### QUOTED TEXT
========================================================================
Two SBricks for six functions meant two spare channels, which I filled up with lights:

  • Six front lights
  • Two rear lights
  • Front and rear left and right turn signals
  • Rotating beacon light

I tried hard to keep the wiring as discrete as possible, but I must own up to drilling through a hollow stud for the beacon wiring.

Spoiler

The wiring ended up being fully custom, using some Light My Bricks components.  I wanted the lights to be remotely controllable and dimmable, which the standard LMB PF connector doesn't allow, as it connects to the permanent PF lines and uses a 5V regulator. 

The LEDs are 0805 SMDs, which are just small enough to fit in the hollow on the back of a stud, and can be fed through just about any Lego hole you can find (e.g. the gaps in hinge joints).  You can buy them pre-wired, but I ended up soldering my own as it's much cheaper and allowed me get exactly the right length and use all black wiring which looks tidier.

The various orange LEDs I tried were disappointing, but I found that warm white through a trans orange tile works well for the turn signals.  Tail lights are red LEDs through trans red tiles, and other lights are normal white.
========================================================================
### EXERCISE INSTRUCTIONS
1. In the text about the model's lights, what produces the turn signals?
2. From the text about the model's lights, output the passage from "The wiring ended" up to and including "a 5V regulator.", copied character for character.
The records are separate material with no connection to the text about the model's lights.

### ROWS
========================================================================
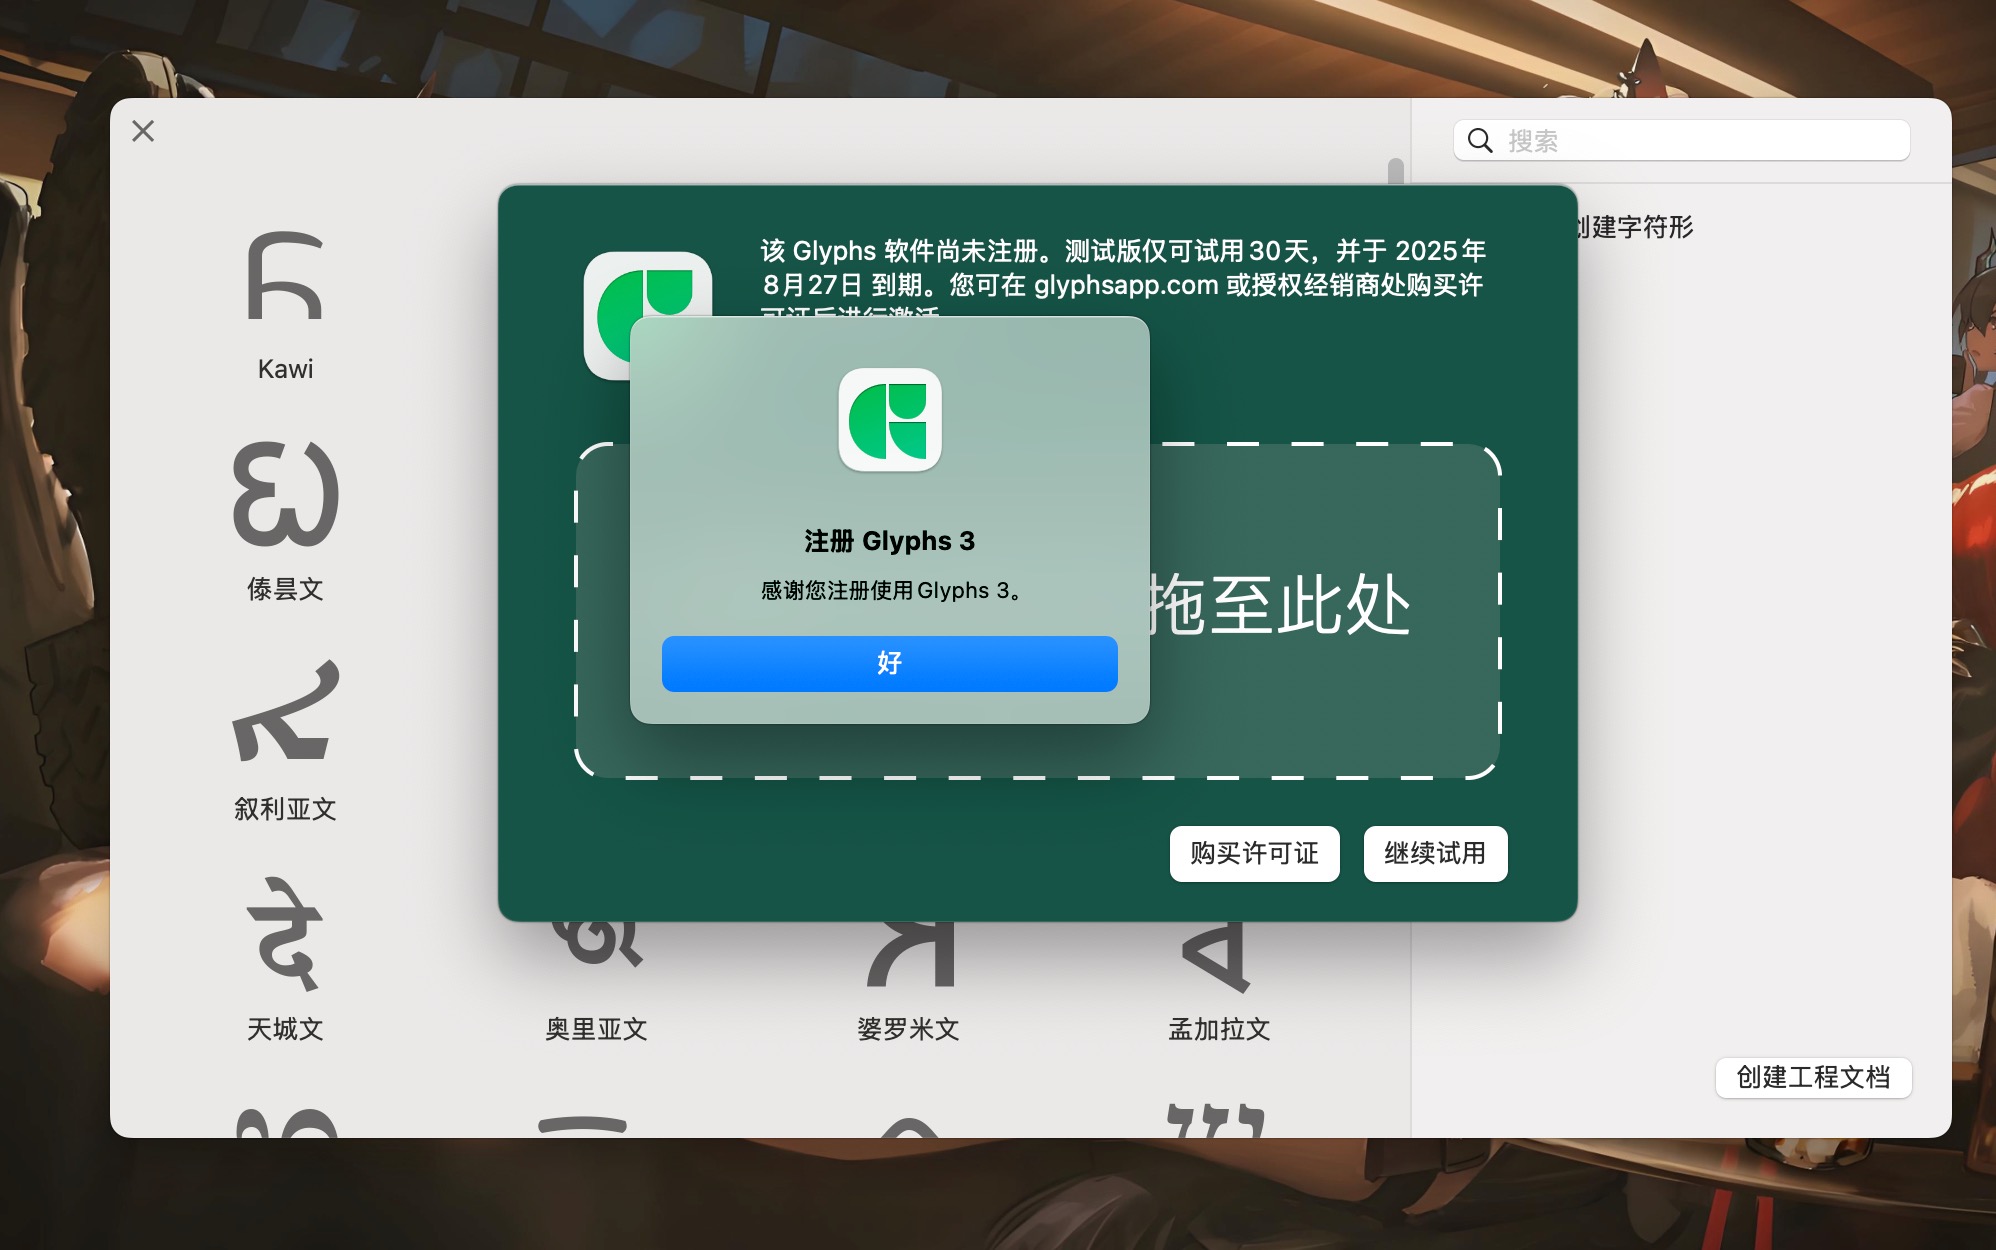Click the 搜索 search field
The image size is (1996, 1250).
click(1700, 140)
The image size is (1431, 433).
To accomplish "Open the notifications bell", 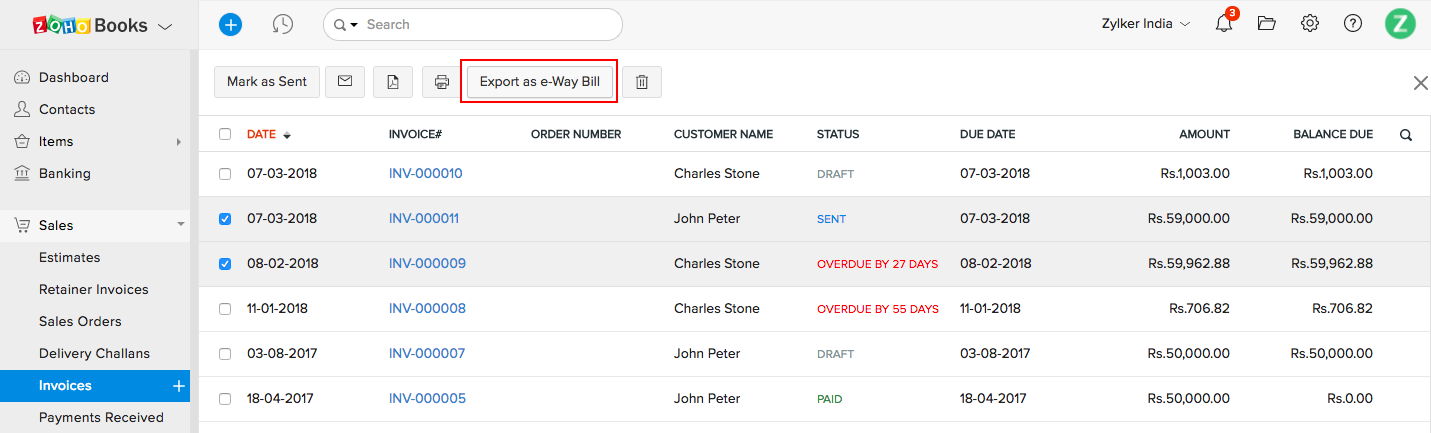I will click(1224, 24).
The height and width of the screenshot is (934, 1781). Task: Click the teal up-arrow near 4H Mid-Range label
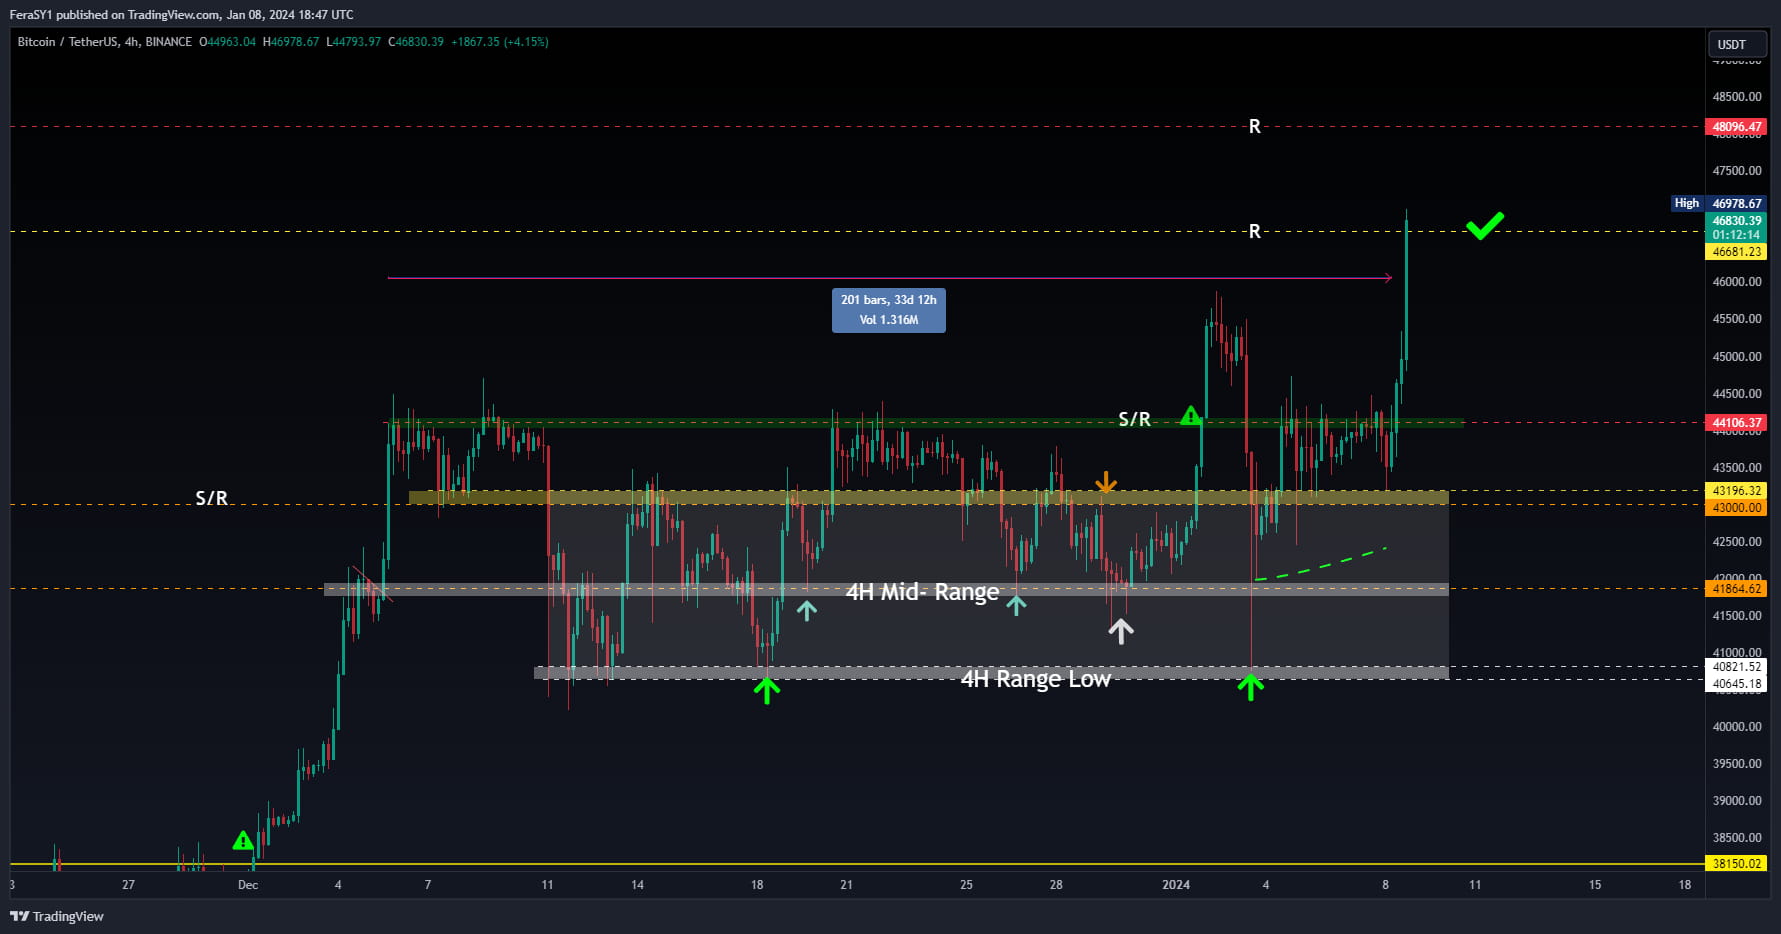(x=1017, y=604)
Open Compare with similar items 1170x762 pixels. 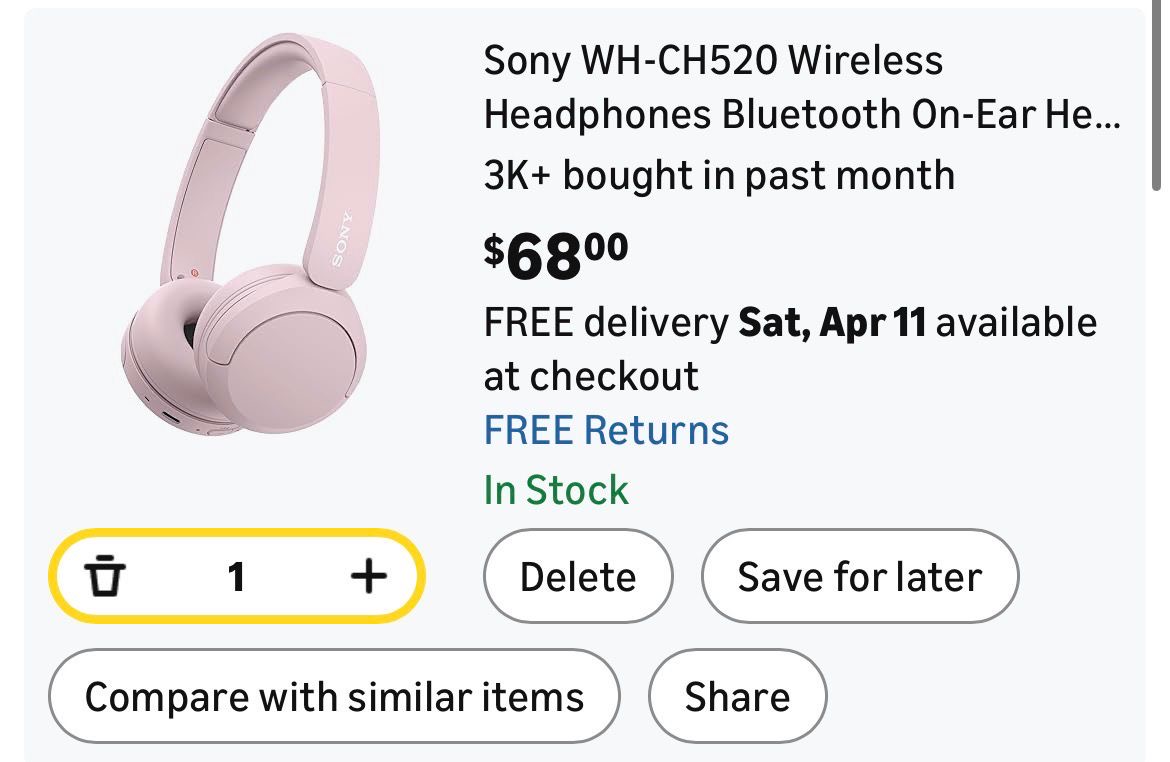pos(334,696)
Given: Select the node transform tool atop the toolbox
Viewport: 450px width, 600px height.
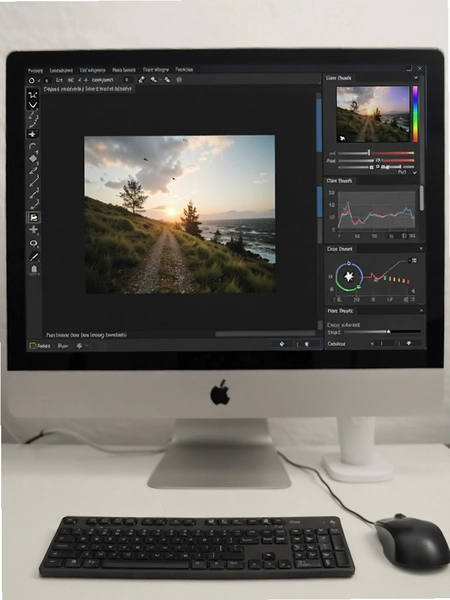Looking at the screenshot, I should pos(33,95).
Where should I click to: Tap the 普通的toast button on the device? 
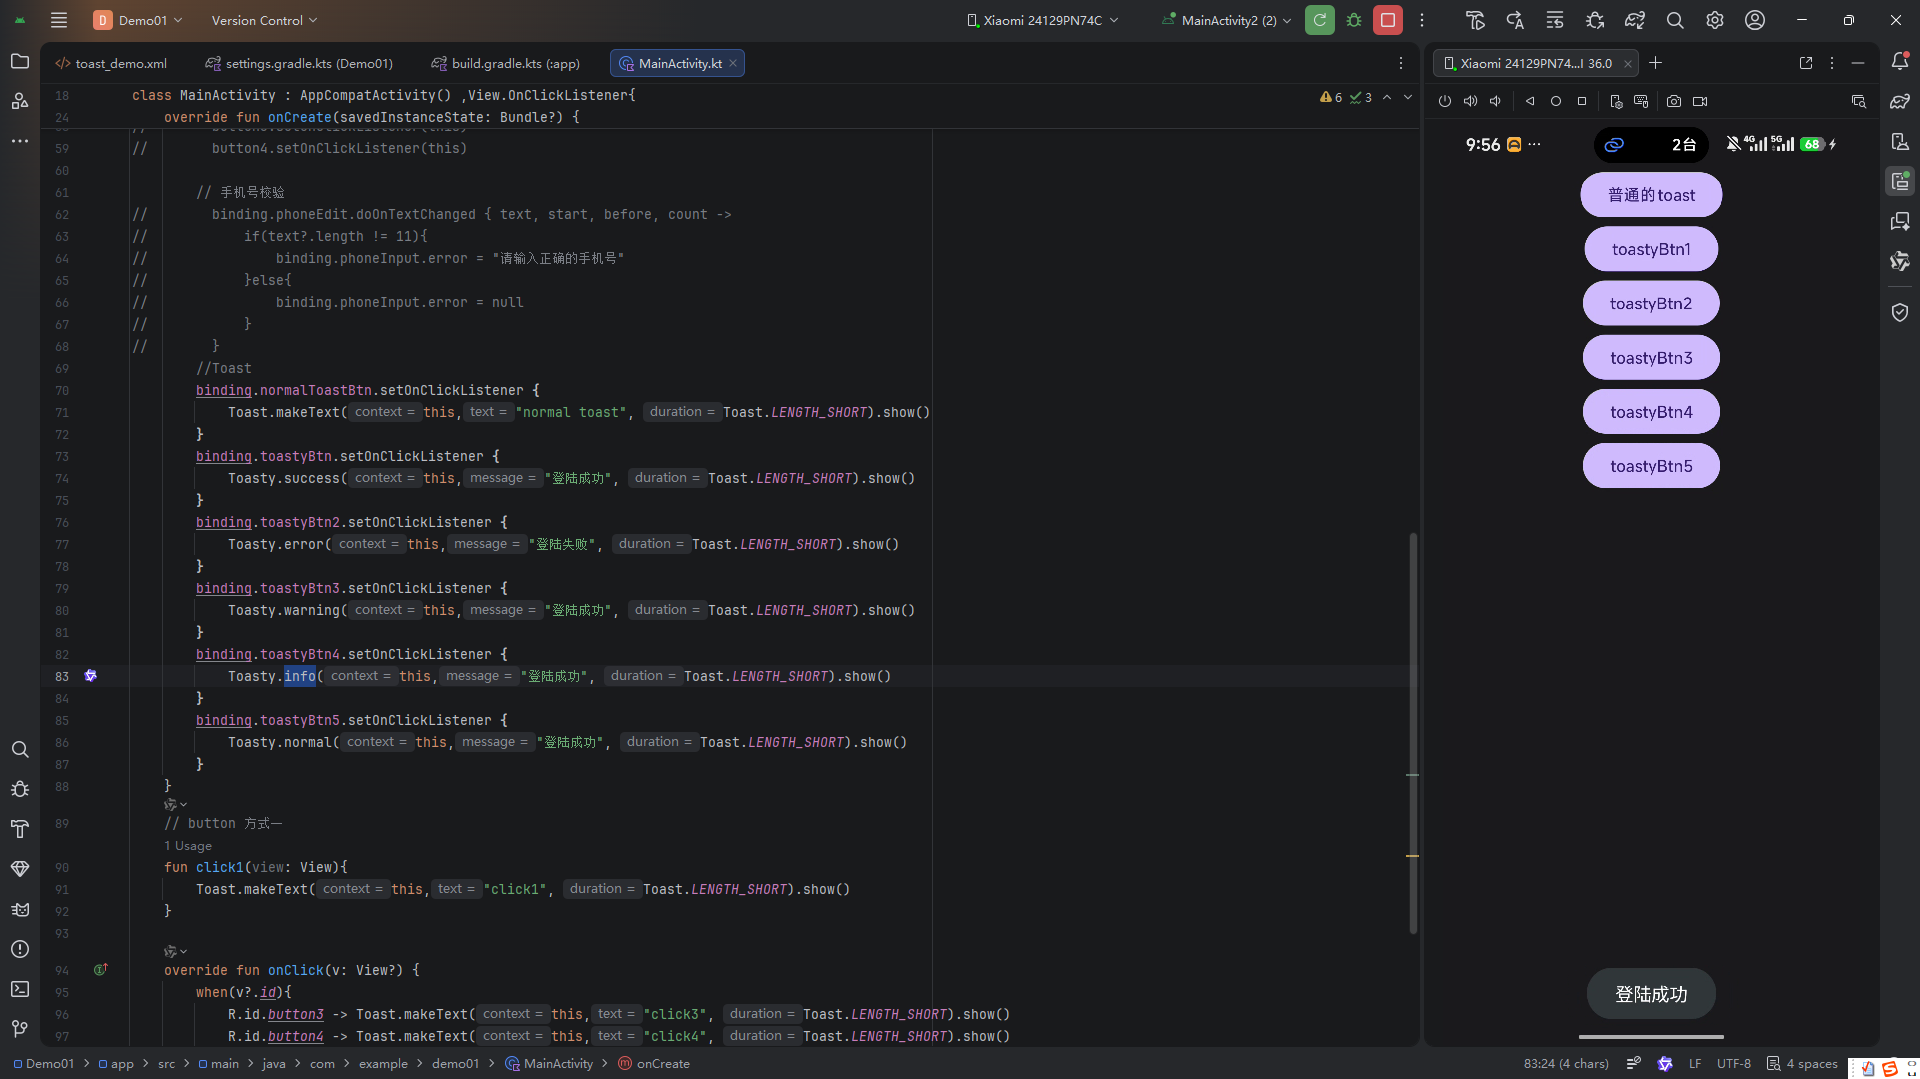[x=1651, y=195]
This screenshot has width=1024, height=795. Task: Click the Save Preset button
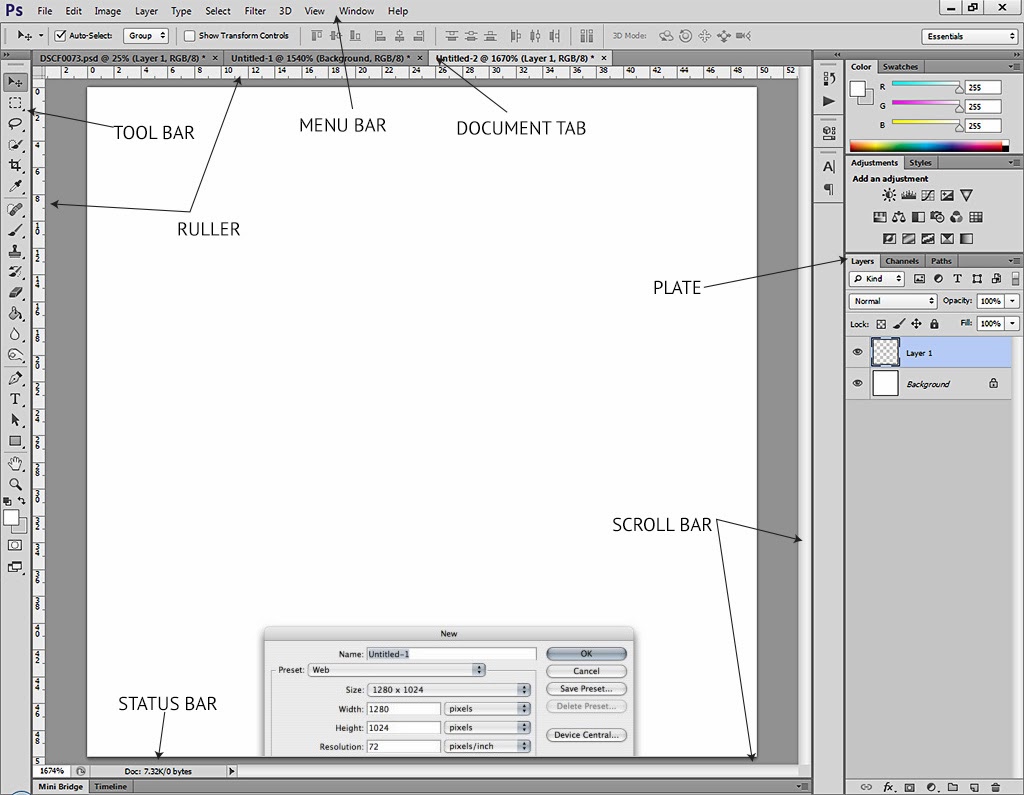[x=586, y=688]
========================================================================
### ANSWERS FOR THIS EXERCISE
1. Warm white LEDs shining through a trans orange tile.

2.
The wiring ended up being fully custom, using some Light My Bricks components.  I wanted the lights to be remotely controllable and dimmable, which the standard LMB PF connector doesn't allow, as it connects to the permanent PF lines and uses a 5V regulator.